Anthony Blalock and Nicole Dilday are working on that matter.
Blalock and Dilday are two of 23 young adults currently enrolled in the Skills Development Center at University City High School. The center, a Penn-funded and -staffed project headed by Ron Story, trains West Philadelphia residents in the skills they need to land retail, hospitality and office jobs.
The focus on these three categories is no accident. They account for the overwhelming majority of positions that open up at Penn each year, as well as the new permanent jobs being created by Sansom Common and other development projects.
The center's first class, which includes Blalock and Dilday, began its work in November and will finish next week. The students have various reasons for enrolling in the program: Blalock, for example, was recently laid off, and Dilday, as she put it, "was really bored sitting at home" collecting welfare payments.
But all of them have the same goal: getting a good job. And the SDC course covers all the basics needed to get one. Students receive training in common computer applications, business math and resume-writing from a team of four instructors. They also meet in small groups to discuss other important workplace issues: "We discussed everything from sexual harassment to getting the boss fired," Blalock said.

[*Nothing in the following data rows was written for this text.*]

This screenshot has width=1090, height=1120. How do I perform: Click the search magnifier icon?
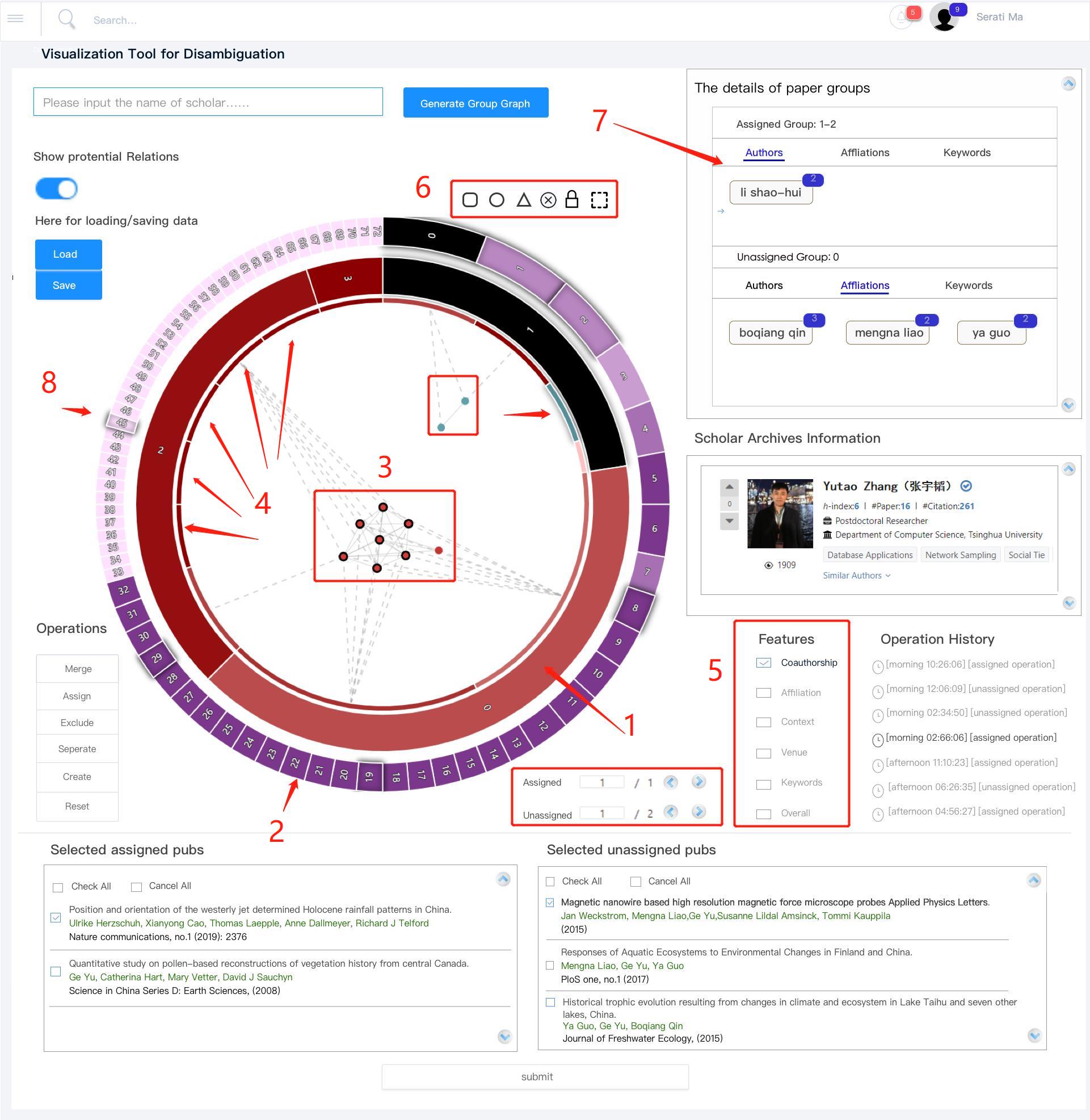tap(66, 19)
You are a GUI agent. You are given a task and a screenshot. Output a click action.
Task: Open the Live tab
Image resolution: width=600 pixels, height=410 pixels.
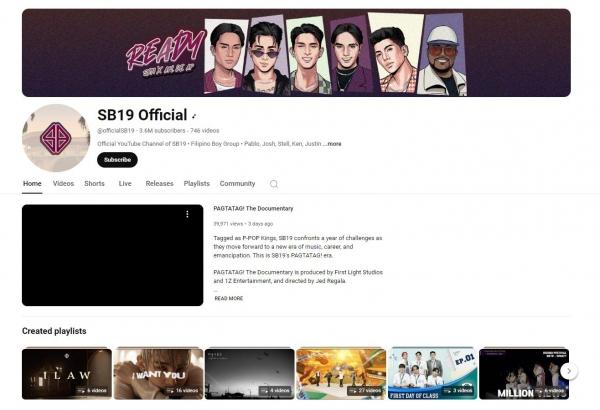(x=125, y=184)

Dilday said that some of the most important material dealt with what the SDC staff call "workplace effectiveness." "It teaches you about the boundaries not to overstep, phone manners, being a team player, being on time, how to address people," she said.
Staffer Pat Robinson Burns (SW'68) helps students with family matters and other concerns that can impinge on their jobs.
And there's still more: "The fun part is that we've been exploring the Internet," Dilday said.
Blalock was amazed at what he could do on the World Wide Web. "I didn't know anything about on-line job hunting before I got here," he said. Now he has used the Internet to look for both jobs and housing, and will soon put his resume on line.
Those who would rather further their education after the program ends can do so as well. Participants earn 12 credits at Community College of Philadelphia upon completing the program, said Story, the center's director.
As both Blalock and Dilday have held jobs in the past, proving their skills will not be as important for them. Instead, the possibility of a fast track to employment at Penn is what drew them to the program. And both of them are optimistic about that prospect. "I have a lot of faith in this program," Dilday said.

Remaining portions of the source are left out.